The Imitation Game, Dec. 12
After breaking Nazi codes and basically winning World War II, British mathematician Alan Turing pretty much invented the computer and modern-day artificial intelligence. Then he was chemically castrated for being gay, and poisoned to death with cyanide — either murder or suicide, depending on who you ask. Last year the Queen granted Turing a posthumous pardon, but nothing really says "we're sorry" like Benedict Cumberbatch playing him in a posh, Oscar-hungry historical thriller.
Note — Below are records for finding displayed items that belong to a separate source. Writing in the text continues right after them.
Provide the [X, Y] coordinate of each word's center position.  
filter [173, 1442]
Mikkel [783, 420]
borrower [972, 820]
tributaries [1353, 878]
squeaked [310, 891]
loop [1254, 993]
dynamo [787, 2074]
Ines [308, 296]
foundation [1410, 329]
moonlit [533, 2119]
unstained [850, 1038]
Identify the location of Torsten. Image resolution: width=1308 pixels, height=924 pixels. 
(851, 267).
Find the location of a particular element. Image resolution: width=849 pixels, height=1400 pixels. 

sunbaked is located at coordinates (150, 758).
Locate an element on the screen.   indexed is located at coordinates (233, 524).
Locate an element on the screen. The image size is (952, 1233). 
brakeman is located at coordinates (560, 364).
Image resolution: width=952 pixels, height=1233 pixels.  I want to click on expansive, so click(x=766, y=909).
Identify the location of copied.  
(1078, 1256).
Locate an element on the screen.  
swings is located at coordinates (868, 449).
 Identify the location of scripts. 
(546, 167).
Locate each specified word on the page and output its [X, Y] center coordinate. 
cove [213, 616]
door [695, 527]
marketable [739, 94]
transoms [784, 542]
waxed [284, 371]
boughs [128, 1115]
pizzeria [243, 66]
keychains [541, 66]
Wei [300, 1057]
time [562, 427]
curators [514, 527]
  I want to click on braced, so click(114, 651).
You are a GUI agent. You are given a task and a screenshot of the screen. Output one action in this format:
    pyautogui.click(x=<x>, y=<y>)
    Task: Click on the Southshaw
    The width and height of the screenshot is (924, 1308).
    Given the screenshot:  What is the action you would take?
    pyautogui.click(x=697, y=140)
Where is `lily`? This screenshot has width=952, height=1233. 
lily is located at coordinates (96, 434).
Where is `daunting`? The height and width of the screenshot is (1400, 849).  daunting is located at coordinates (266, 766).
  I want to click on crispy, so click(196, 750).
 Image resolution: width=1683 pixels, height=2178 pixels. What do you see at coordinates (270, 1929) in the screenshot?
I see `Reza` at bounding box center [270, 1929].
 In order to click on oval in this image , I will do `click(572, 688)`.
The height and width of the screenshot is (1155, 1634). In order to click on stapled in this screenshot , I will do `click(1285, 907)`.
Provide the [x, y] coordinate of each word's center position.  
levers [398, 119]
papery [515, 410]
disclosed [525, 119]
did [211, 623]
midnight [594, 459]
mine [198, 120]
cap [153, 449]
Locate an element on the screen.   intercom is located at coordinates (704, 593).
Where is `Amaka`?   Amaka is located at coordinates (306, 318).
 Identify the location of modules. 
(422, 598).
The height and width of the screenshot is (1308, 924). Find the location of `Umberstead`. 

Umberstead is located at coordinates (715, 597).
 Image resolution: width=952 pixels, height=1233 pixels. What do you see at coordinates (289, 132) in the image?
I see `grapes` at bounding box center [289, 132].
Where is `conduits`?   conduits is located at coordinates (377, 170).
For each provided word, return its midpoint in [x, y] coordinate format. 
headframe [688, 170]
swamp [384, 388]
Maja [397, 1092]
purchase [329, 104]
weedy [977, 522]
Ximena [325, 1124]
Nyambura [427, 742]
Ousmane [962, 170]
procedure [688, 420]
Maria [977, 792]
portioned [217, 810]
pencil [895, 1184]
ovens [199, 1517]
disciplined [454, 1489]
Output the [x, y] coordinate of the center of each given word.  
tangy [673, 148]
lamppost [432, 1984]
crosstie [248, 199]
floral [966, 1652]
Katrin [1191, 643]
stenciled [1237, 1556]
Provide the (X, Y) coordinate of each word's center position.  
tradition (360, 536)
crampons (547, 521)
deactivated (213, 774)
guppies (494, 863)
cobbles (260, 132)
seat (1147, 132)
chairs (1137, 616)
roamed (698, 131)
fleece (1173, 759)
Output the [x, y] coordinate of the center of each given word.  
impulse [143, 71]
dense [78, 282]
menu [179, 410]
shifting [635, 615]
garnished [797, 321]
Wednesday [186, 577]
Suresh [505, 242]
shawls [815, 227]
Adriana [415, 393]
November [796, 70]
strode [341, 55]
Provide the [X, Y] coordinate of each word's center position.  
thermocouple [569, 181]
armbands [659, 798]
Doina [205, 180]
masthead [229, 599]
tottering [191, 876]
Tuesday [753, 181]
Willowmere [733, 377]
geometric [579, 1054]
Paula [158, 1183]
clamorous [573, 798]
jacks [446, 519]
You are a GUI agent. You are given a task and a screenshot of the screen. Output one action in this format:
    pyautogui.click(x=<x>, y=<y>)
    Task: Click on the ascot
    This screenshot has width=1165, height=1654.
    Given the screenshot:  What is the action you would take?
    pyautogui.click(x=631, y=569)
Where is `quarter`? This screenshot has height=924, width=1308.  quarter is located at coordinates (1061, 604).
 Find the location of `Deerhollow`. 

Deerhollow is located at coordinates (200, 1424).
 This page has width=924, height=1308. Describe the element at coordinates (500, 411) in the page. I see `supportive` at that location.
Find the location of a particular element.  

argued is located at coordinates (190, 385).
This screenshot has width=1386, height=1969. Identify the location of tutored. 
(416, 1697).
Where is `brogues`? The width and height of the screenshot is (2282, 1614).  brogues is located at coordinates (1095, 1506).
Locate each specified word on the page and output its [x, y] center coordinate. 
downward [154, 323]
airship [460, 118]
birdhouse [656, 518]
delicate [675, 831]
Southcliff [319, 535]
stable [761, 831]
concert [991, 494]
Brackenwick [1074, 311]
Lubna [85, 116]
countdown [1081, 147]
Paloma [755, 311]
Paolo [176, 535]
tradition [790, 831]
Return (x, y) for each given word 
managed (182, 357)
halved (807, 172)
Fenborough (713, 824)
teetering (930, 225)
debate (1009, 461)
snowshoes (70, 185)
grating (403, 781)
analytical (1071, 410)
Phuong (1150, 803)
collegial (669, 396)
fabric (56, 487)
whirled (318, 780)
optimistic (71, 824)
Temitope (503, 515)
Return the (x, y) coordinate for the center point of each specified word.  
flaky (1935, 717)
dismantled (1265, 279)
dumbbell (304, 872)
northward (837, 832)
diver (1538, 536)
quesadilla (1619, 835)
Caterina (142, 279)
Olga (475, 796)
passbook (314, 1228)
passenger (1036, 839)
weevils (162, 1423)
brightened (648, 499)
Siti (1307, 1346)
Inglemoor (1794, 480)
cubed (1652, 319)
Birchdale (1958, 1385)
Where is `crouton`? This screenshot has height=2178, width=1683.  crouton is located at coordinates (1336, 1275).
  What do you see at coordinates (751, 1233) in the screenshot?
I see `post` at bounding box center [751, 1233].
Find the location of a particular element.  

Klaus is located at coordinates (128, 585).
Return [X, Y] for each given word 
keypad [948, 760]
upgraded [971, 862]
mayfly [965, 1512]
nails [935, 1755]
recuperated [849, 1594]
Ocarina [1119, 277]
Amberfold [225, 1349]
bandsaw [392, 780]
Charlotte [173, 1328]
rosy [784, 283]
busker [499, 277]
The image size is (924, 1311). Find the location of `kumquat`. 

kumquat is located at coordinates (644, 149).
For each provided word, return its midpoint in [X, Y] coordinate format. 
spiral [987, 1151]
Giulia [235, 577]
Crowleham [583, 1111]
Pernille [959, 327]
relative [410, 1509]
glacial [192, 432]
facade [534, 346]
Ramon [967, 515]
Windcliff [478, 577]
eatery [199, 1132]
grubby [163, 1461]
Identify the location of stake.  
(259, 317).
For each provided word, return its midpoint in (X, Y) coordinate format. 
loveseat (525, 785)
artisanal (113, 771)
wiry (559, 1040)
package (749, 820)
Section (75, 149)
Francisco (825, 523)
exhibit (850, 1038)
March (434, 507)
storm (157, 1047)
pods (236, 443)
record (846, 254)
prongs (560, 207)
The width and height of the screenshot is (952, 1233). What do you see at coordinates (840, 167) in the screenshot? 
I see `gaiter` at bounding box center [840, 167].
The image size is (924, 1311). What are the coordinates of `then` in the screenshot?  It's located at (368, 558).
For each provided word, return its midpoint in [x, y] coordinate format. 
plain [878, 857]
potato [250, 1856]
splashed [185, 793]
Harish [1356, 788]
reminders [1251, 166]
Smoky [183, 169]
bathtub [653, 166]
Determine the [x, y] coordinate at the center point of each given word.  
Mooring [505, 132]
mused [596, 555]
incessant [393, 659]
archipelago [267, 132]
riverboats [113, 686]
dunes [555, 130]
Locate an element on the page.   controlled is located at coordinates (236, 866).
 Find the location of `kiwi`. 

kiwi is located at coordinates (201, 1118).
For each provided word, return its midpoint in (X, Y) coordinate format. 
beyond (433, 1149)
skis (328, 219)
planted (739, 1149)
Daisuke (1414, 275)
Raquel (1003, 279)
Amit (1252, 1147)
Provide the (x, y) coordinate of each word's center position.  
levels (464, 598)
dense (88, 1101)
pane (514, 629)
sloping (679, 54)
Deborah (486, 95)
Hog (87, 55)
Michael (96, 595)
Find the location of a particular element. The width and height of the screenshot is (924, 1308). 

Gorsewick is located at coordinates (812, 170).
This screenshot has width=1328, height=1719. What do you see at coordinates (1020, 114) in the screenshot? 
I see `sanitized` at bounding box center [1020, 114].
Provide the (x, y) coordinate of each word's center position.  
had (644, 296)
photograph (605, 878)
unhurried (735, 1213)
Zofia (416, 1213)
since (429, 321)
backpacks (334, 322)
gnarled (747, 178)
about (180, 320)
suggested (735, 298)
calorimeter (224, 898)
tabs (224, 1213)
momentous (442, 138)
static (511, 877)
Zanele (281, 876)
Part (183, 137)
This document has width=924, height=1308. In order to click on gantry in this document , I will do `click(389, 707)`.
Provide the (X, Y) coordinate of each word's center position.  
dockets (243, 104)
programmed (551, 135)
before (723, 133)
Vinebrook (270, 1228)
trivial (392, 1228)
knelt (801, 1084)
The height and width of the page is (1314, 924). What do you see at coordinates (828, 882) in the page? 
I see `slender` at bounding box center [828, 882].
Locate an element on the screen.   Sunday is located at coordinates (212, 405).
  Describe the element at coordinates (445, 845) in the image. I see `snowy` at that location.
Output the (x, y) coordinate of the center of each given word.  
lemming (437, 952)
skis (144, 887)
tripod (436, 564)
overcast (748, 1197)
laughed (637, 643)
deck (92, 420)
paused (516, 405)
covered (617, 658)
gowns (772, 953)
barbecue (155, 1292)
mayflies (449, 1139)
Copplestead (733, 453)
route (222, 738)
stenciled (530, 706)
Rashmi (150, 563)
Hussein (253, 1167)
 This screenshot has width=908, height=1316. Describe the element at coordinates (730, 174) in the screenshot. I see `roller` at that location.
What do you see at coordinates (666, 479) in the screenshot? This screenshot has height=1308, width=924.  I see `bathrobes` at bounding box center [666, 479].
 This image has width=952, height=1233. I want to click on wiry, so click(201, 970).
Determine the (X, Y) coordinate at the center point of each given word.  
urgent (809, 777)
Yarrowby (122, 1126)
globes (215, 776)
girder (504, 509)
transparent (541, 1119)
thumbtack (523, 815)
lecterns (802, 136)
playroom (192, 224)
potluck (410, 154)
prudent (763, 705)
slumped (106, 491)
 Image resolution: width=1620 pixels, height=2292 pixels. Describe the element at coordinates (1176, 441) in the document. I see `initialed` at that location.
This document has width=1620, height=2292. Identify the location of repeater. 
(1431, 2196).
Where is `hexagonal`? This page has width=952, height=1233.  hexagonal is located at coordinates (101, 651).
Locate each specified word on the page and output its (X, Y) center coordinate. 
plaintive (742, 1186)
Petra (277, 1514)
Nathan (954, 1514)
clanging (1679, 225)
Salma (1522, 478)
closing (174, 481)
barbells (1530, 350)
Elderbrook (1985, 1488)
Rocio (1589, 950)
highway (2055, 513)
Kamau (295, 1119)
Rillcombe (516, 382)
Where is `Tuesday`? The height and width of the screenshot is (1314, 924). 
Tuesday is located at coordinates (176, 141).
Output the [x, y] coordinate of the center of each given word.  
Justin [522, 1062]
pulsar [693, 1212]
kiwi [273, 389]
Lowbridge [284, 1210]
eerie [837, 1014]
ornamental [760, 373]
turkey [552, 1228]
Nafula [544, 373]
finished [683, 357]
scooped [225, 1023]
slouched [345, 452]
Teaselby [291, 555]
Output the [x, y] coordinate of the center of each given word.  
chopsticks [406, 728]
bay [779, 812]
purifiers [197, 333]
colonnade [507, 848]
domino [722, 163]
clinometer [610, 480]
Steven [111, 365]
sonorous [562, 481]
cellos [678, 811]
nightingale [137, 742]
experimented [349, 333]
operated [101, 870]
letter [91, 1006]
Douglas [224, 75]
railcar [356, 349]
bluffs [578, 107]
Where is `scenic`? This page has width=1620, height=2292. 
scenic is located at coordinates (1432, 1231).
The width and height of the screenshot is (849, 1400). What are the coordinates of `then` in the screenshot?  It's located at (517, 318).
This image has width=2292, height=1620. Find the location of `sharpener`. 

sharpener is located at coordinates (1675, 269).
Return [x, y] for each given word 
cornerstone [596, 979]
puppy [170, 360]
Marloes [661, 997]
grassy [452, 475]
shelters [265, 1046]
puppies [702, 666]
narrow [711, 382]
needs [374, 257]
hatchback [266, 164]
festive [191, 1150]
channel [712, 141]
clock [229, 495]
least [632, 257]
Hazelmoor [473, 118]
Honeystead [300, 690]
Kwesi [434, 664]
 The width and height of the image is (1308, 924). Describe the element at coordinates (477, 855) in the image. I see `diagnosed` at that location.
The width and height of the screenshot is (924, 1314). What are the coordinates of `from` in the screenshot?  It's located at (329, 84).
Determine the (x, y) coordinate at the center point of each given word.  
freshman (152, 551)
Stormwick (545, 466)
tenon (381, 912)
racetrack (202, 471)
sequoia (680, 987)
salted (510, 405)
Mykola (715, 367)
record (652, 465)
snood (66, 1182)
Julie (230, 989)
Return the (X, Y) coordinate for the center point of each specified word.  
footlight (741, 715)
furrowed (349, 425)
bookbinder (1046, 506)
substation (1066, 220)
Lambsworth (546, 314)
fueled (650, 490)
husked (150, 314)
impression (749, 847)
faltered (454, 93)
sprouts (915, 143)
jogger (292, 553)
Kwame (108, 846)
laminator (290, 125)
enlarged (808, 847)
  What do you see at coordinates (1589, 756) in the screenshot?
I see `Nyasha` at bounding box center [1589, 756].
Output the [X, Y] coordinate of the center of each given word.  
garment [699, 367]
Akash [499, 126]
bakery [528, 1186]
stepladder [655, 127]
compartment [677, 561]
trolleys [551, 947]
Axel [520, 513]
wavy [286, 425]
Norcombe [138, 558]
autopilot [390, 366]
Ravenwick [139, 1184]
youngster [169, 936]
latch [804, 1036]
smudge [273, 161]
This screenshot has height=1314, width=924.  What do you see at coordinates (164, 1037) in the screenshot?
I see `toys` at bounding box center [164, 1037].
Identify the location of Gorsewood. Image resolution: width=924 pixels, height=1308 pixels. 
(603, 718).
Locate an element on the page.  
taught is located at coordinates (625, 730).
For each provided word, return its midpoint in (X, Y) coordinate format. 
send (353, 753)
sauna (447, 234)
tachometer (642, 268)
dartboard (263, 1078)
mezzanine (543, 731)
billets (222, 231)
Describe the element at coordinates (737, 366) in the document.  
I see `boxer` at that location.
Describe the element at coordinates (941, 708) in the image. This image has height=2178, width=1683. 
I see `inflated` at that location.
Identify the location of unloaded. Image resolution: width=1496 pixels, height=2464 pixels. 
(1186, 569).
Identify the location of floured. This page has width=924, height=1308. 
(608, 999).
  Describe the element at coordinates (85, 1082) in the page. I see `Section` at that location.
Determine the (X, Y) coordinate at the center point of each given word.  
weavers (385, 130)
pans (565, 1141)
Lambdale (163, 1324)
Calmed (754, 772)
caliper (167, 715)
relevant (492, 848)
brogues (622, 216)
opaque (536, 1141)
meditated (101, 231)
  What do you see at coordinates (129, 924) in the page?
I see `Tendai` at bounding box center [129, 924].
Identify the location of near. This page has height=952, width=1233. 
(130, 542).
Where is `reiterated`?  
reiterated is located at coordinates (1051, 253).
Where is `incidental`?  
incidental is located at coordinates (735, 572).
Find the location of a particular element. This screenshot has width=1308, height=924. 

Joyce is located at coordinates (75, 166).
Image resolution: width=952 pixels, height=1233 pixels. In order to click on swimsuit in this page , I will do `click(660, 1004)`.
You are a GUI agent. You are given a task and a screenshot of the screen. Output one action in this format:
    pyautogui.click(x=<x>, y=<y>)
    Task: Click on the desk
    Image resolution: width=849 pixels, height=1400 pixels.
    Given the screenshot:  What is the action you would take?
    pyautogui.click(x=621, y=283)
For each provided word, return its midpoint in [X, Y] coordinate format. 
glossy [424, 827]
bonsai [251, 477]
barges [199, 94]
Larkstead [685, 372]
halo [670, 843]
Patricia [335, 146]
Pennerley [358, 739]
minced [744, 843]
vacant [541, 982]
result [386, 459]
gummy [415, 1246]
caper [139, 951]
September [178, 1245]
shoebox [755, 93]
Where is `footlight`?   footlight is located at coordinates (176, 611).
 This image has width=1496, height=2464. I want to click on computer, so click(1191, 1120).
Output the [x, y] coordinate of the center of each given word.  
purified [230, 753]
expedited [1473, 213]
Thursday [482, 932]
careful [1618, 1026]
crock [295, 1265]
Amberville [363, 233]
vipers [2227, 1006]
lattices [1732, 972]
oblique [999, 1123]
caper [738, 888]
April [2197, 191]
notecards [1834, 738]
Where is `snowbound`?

The Hobbit: The Battle of the Five Armies, Dec. 17
Sure, it's the third part of an overlong adaptation of a children's book, but that's how blockbusters work now, so, whatever. The real warning sign is that subtitle, which makes the film sound sleep-inducing. Martin Freeman is always good, but you might want to smuggle in a pillow just in case.
National Gallery, Dec. 19
Last seen in these parts with the lauded At Berkeley, documentary grandmaster Frederick Wiseman now delves into one of the world's greatest museums, a London institution housing seven centuries' worth of art and several individuals responsible for keeping it freely available for public observation.
Annie, Dec. 19
Obviously Hollywood loves comics, and musical theater, and rebooting (aka cashing in on) old stuff. So who are we to resist a movie based on a comic, and a musical, when it's produced by Jay-Z and Will Smith, stars Quvenzhané Wallis and Jamie Foxx, and is about a headstrong orphan girl and a billionaire industrialist?
The Interview, Dec. 24
The new James Franco and Seth Rogen comedy has the unique no-such-thing-as-bad-publicity advantage of being described by the government of North Korea as an act of terrorism. Is that why a recent sneak preview screening at the Castro Theatre was securitized to within an inch of its life? Is it why North Korea is threatening more nuclear tests?
Into the Woods, Dec. 25
Its drab color palette notwithstanding, this adaptation of Stephen Sondheim's storybook mashup musical appears to contain that all-important element lacking from so many modern fairy tale movies: fun. Remember when "fun" was a thing, before fantasy movies had to be all dark and gritty to appeal to boys?
Big Eyes, Dec. 25
Tim Burton's stock has dropped over the decades as he's gone from a daringly inventive upstart in the '80s to the current purveyor of big-budget schlock. (See also: Sam Raimi.) But redemption may be found in this biopic written by Scott Alexander and Larry Karaszewski, the scribes of Burton's 1994 masterpiece Ed Wood.
Mr. Turner, Dec. 25
Mike Leigh directs Timothy Spall as the prolific 19th-century English painter J.M.W. Turner, whose work became a sublime segue from Romantic landscapes to Modernist abstractions, and whose life was full of gropes and grunts. (Stay tuned for our interview with Spall at sfweekly.com.)
Inherent Vice, Jan. 9ish
The first Thomas Pynchon book ever to become a movie goes all out and becomes a Paul Thomas Anderson movie — a zany, many-sided detective story starring a spectacularly mutton-chopped Joaquin Phoenix!